9 yaşında babasını kaybeden ve zaten sosyal fobiye sahip biri için uzun süre alışılamayan sorudur. çocukluğumda her tanışma derslerini gergin geçirirdim bu insanların yüzünden. hatırladıkça deli oluyorum. sana ne benim babamdan, babamın işinden ? ona göre mi not vereceksin muamele edeceksin, sınıfta statü farkı yaratacaksın? çocuk bile düşünebilir bu ihtimali ve yaratacağı sonuçları be gerizekalı.
- evveet senin baban ne iş yapıyor bakalım?
+ babam vefat etti öğretmenim.
- ay üzüldüm cınnım özür dilerim
+ içses: siktir git yavşak. ardından bütün arkadaşların sana acıyarak bakması , sendeki ağlama isteğine rağmen unuttum ki ben yeaa tavrı.*
zamanla durum güzel anıları göze getirse de hatırlatsa da daha çocukken ağır geliyo babasızlığa mahkum olmak ve de ne cevap vereceğini bilmeden babam öldü demek.
ortaokul-lise yeni gelen hocayla tanışma zamanlarındadır.
hoca: baban ne iş yapıyor?
çocuk:vefat etti hocam....
hoca: aa öyle mi bilmiyordum çok özür dilerim
çocuk: yok hocam rahatsız hissetmeyin ben alıştım artık...

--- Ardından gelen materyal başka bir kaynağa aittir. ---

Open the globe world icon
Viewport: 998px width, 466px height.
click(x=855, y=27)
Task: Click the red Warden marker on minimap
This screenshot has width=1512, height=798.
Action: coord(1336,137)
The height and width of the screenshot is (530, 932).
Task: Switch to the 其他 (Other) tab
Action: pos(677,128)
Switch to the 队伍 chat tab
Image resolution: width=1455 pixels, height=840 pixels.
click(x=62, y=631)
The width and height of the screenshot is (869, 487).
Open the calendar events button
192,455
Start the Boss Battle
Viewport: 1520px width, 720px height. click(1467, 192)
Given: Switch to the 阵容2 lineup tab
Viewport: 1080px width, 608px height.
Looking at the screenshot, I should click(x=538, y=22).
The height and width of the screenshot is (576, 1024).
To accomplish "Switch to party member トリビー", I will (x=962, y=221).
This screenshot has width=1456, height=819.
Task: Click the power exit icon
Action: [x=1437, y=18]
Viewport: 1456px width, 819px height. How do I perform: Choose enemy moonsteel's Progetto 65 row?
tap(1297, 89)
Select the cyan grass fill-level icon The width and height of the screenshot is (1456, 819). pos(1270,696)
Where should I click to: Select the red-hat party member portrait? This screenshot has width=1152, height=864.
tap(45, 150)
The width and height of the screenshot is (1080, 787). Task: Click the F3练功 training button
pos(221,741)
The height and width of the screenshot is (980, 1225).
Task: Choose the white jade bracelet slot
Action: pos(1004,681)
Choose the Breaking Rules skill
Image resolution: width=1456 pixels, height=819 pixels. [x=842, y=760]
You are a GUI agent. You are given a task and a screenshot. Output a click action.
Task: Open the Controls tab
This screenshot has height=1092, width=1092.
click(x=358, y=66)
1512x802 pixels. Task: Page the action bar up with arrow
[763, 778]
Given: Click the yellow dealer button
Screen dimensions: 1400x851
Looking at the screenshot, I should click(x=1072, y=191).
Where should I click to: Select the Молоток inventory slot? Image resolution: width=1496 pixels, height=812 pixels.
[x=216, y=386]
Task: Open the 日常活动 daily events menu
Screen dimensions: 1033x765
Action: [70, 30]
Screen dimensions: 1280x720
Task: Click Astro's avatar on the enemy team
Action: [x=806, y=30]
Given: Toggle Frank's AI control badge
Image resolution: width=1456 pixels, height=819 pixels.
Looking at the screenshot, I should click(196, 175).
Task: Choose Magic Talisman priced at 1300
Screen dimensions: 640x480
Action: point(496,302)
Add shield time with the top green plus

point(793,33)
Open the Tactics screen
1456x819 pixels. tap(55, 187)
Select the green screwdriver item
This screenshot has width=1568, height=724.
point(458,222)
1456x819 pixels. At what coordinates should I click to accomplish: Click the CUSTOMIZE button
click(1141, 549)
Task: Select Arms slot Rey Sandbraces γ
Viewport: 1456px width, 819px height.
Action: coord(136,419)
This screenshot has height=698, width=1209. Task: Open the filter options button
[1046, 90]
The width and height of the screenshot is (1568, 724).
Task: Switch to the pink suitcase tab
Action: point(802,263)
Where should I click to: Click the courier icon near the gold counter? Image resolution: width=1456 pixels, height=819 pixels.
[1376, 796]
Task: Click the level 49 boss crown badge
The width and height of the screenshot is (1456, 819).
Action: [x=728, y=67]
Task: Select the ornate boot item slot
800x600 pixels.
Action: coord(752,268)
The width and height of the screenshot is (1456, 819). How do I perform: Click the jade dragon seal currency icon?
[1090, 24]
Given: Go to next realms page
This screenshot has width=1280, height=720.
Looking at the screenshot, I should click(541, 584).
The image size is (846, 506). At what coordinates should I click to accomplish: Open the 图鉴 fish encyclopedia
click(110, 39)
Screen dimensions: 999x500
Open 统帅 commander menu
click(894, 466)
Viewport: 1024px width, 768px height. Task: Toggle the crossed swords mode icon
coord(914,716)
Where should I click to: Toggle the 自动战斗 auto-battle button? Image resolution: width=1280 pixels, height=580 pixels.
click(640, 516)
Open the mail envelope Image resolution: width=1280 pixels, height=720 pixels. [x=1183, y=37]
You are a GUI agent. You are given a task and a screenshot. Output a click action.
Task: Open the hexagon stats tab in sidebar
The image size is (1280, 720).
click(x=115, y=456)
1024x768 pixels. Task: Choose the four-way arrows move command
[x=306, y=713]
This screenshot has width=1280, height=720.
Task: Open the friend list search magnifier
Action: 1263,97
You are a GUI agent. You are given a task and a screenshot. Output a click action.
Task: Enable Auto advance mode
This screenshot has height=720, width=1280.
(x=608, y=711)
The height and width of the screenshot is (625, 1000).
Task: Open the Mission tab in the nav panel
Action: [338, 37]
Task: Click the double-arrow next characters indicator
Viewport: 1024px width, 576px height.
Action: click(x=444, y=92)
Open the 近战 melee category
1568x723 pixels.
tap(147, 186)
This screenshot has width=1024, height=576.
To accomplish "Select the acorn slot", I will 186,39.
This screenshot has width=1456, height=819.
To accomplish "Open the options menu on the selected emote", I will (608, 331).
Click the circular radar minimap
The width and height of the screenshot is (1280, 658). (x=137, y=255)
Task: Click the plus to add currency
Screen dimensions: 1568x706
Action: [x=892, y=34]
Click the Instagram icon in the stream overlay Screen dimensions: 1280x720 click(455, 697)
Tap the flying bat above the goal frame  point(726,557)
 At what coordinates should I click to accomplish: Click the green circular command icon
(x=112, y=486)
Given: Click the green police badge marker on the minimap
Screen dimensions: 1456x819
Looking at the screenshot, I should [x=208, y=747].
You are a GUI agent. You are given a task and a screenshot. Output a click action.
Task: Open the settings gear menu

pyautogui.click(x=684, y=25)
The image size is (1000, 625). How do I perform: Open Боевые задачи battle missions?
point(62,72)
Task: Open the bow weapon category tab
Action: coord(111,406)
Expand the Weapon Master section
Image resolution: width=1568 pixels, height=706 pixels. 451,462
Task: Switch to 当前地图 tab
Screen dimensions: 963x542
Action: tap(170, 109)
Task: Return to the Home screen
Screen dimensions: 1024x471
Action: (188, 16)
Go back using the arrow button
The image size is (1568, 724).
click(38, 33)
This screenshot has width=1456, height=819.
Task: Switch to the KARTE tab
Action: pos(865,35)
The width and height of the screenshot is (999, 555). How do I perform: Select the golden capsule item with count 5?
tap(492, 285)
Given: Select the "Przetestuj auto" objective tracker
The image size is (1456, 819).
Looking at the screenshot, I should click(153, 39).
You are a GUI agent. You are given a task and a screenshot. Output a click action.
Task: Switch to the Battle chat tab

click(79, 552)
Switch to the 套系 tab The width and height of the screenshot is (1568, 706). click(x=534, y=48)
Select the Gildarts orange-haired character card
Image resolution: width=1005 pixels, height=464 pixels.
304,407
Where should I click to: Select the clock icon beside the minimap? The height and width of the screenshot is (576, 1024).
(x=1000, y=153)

aslında zannedilenin aksine bir süre sonra alışılıyor gibi bu sorulara. boşluğu dolar mı tabi ki de dolmaz ama gözleriniz dolmadan donuk bir biçimde benim babam yaşamıyor diyebiliyorsunuz. sizin yerinize karşınızdaki üzülüyor, sanki bunun ne demek olduğunu anlayabilirlermiş gibi.
özellikte okula yeni gelen çocuklarla tanışmak için baba mesleği soruluyorsa daha çok iç acıtan bir durumdur.
+eveet, sen kalk bakalım. adın ne?
-mehmet öğretmenim.
+peki mehmet, baban ne iş yapıyo bakalım?
-şey...babam yok benim.
+ııı...tamam canım.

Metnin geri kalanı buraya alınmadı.